### [PROBLEM DESCRIPTION]
Write out the rows word for word, from the first line up to and including the line with "The width and".

Pointing data for screenshots:

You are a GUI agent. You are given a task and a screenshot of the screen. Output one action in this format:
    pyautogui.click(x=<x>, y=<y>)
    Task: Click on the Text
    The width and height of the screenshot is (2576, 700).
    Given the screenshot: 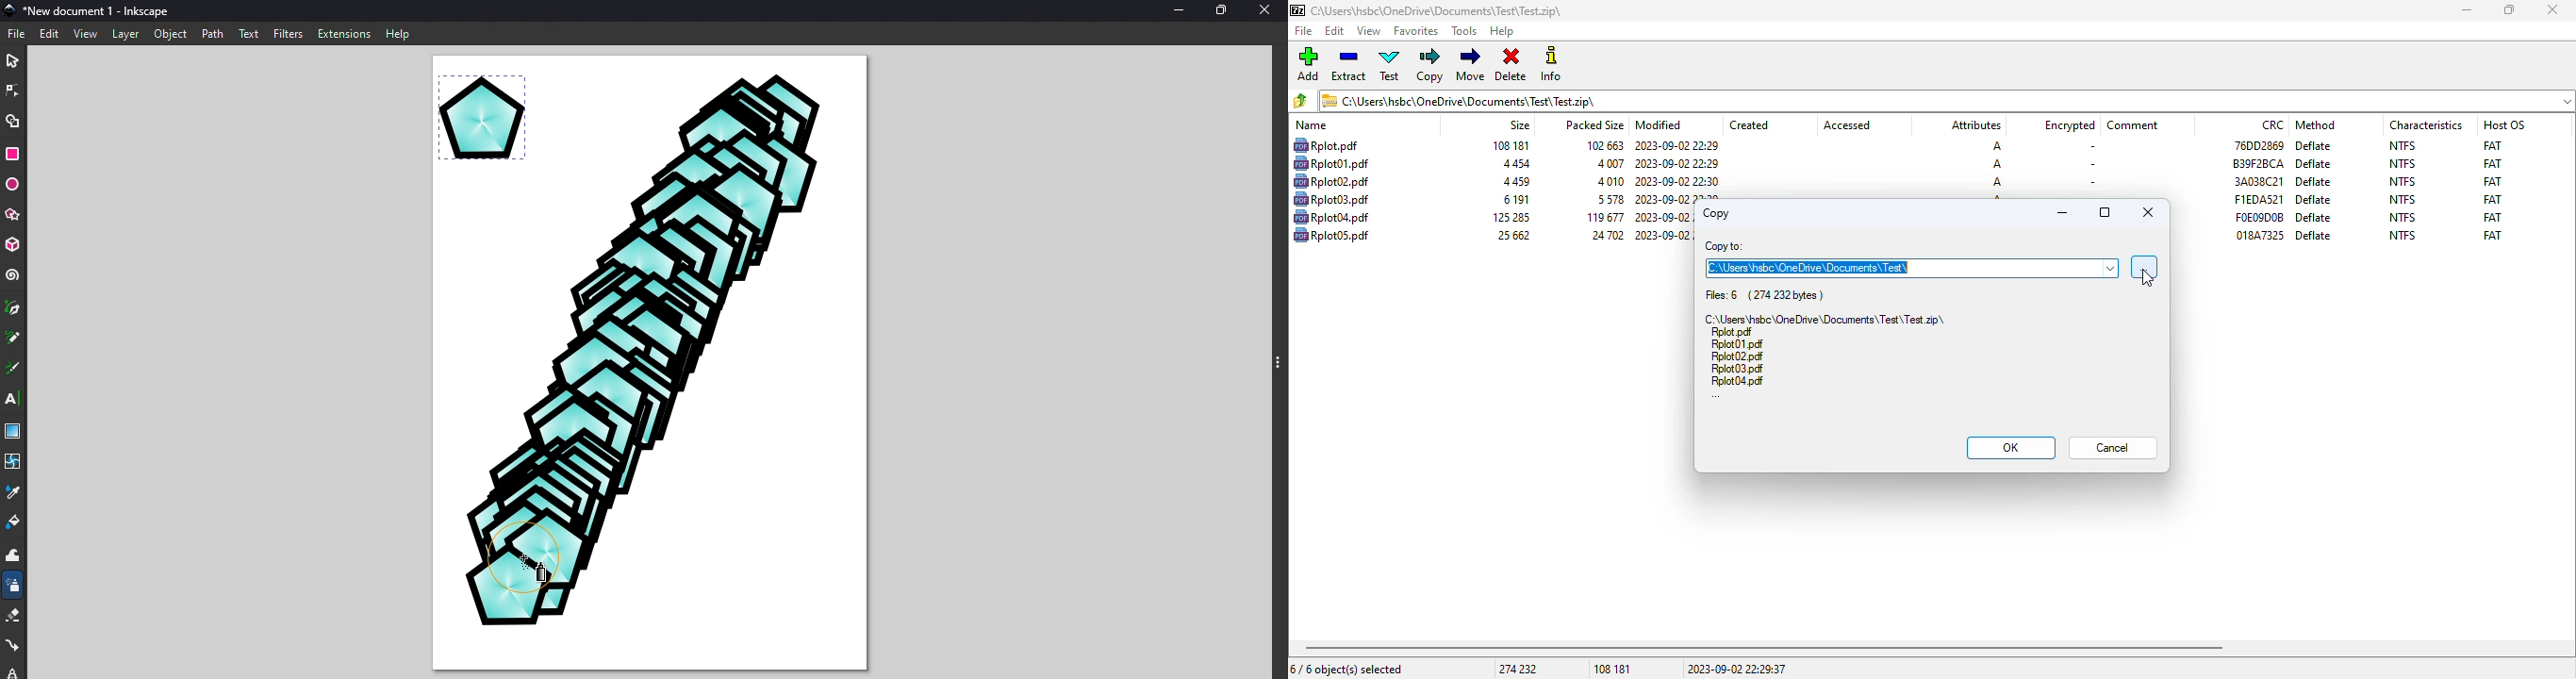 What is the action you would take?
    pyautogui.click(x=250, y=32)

### [FINAL RESULT]
You are a GUI agent. You are given a task and a screenshot of the screen. Output one action in this format:
    pyautogui.click(x=<x>, y=<y>)
    Task: Click on the Text
    The width and height of the screenshot is (2576, 700).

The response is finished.